Justru ayat tersebut menjelaskan sikap para ulama sekaligus misi mulia mereka yakni menjadikan masyarakat bertaqwa.
Memang dewasa ini, akibat modernisasi yang tidak berlandaskan Islam, kubu kezaliman dalam segala corak dan bentuknya telah mendominasi negeri-negeri kaum muslimin. Sehingga kerusakan moral melanda seluruh segi-segi kehidupan manusia, kemungkaran dilakukan secara terang-terangan bahkan orang merasa bangga melakukan perbuatan yang terkutuk. Para ulama merasa kewalahan menghadapi situasi yang serba sulit ini, sehingga mereka mengambil sikap sendiri-sendiri. Ada yang tinggal diam melepaskan tanggung jawabnya sebagai ulama, merasa cukup dengan hanya melaksanakan ibadah formal, namun apa yang terjadi di massyarakat tidak dihiraukannya. Ada juga para ulama yang menjadi penyambung lidah para penguasa, mendukung dan membenarkan segala tindakan mereka. Ulama yang lain ada yang hanya pandai berceramah tetapi terbatas pada hal-hal yang berkaitan dengan ibadah formal seperti sholat, zakat dan sebagainya. Namun tidak berani menyinggung situasi yang sedang terjadi sebagai akibat dari kebijakan dan langkah penguasa yang zalim. Bahkan ada yang lebih parah lagi, sebagian ulama ada yang menganut paham sosialis atau kapitalis ala Barat dan mendukungnya dengan mencari-cari dalil dari ajaran Islam yang dipaksa-paksakan, seolah-olah paham tersebut tidak bertentangan dengan hukum Islam.

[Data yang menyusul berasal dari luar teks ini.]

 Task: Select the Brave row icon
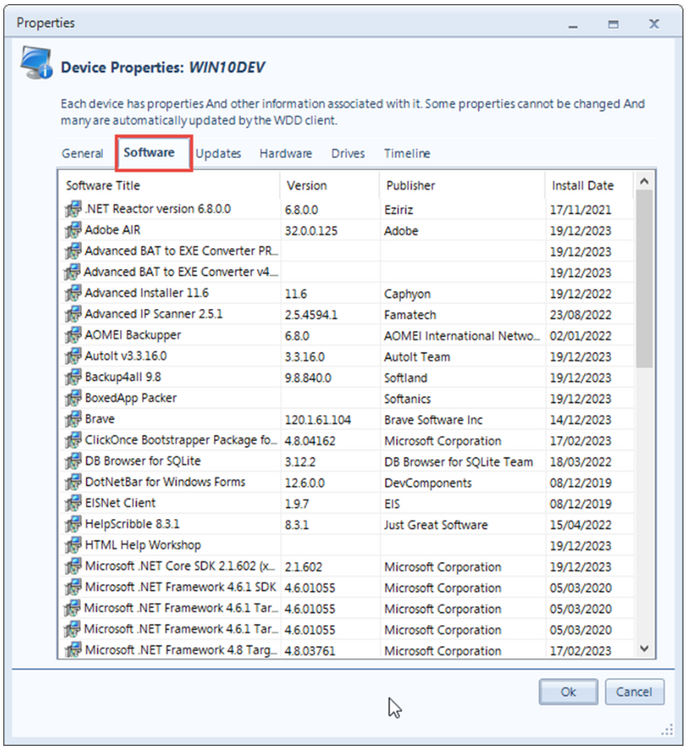click(73, 419)
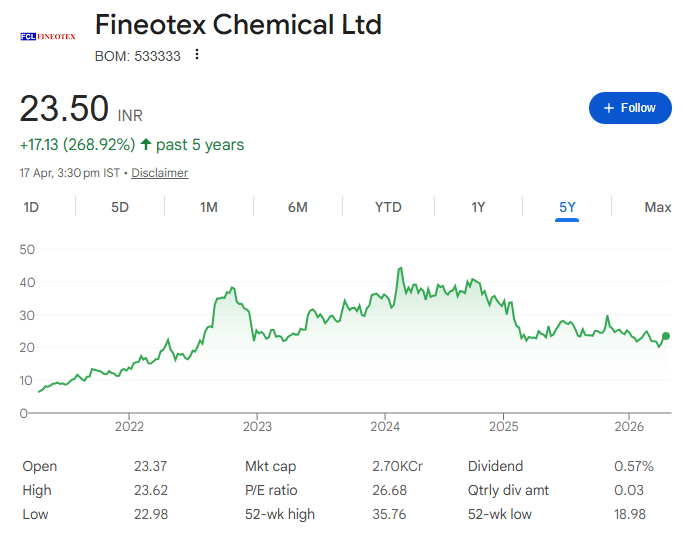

Sikap dan tindakan para ulama tersebut tidak bisa dibenarkan. Sebagai pewaris dan pelanjut risalah dakwah Nabi Muhammad, seharusnya mereka melaksanakan amar makruf nahi mungkar dengan tetap bertawakal kepada Allah. Kondisi ini perlu kita cermati mengingat Rasulullah saw. bersabda:
سَيَكُوْنُ أُمَرَاءُ فَسَقَةٌ جَوَرَةٌ فَمَنْ صَدَّقَهُمْ بِكَذِبِهِمْ وَاَعَانَهُمْ عَلَى ظُلْمِهِمْ فَلَيْسَ مِنِّيْ وَلَسْتُ مِنْهُ وَلَنْ يَرِدَ عَلَى الْحَوْضِ
“Akan datang penguasa-penguasa yang fasik dan jahat. Siapa saja yang percaya dengan kebohongannya dan membantu kezalimannya, maka dia bukan dari golonganku dan aku bukan dari golongannya, dan dia tidak akan masuk ke telagaku di surga”. (HR. Tirmidzi).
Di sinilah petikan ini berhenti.